I haven't seen studies per se, but lithium mining, as with all mining, is a dirty business too. But unlike oil extraction, refining, and transport, the manufacturing of a new battery occurs at most a few times in a car's lifetime, but fossil fuel use is an every week thing.
The discussion I've seen is mostly about coal-powered electrical generation and its impact on the overall pollution from electric vehicles, but given that coal is in such rapid decline in the US the real discussion is gas-turbine generation and transmission costs. (
Note that in Asia coal is still on the rise.). Gas turbine generation is about twice as efficient as coal in sustained output terms, but gas turbines can be stopped and restarted in a very short period of time, while coal plants can't do that. This makes gas powered generation much more responsive overall to the varying loads on the grid.

**Raw data**
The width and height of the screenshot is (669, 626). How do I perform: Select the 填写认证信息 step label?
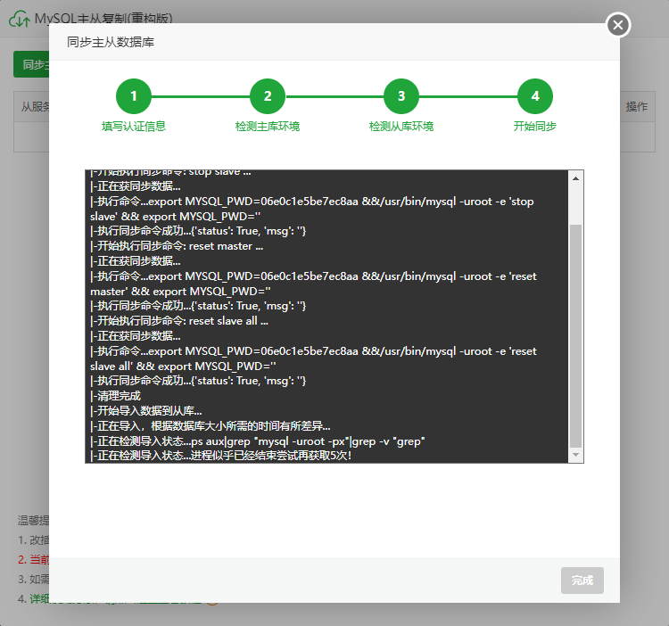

**What to work on**
1 > Please reproduce the electric vehicle pollution text from "I haven't seen" through "on the grid.", substituting "coal-fired stations" for "coal plants".
2 > Resume the electric vehicle pollution text after its final sentence.

**Responses by task**
1 >
I haven't seen studies per se, but lithium mining, as with all mining, is a dirty business too. But unlike oil extraction, refining, and transport, the manufacturing of a new battery occurs at most a few times in a car's lifetime, but fossil fuel use is an every week thing.
The discussion I've seen is mostly about coal-powered electrical generation and its impact on the overall pollution from electric vehicles, but given that coal is in such rapid decline in the US the real discussion is gas-turbine generation and transmission costs. (
Note that in Asia coal is still on the rise.). Gas turbine generation is about twice as efficient as coal in sustained output terms, but gas turbines can be stopped and restarted in a very short period of time, while coal-fired stations can't do that. This makes gas powered generation much more responsive overall to the varying loads on the grid.

2 >
This is a very interesting study on gas generation done by the Department of Energy:
https://www.energy.gov/sites/prod/files/2016/09/f33/CHP-Gas Turbine.pdf
Given that so much natural gas production is literally a throw-away these days from oil production, and the fact that gas burns so cleanly compared to coal and oil, it looks like a really good idea to use it in place of coal. I also like gas generation versus wind because you can place a gas power plant where the demand is, rather than wind turbines which have to be placed where the wind is, and need long high-voltage transmission lines to get the power to metropolitan areas. Anyone who looks at the process of coal mining probably comes to the conclusion that using natural gas is better for the environment, even if it didn't burn more cleanly, but it does, for a double bonus.
I think the evidence would should that using electricity to power vehicles is probably a lot better than diesel or gasoline for the environment. Distributing gasoline and diesel fuel is like transporting billions of gallons of toxic chemicals every day through cities and the countryside.
Nonetheless, I still think the best long-term solution overall for electrical generation is nuclear.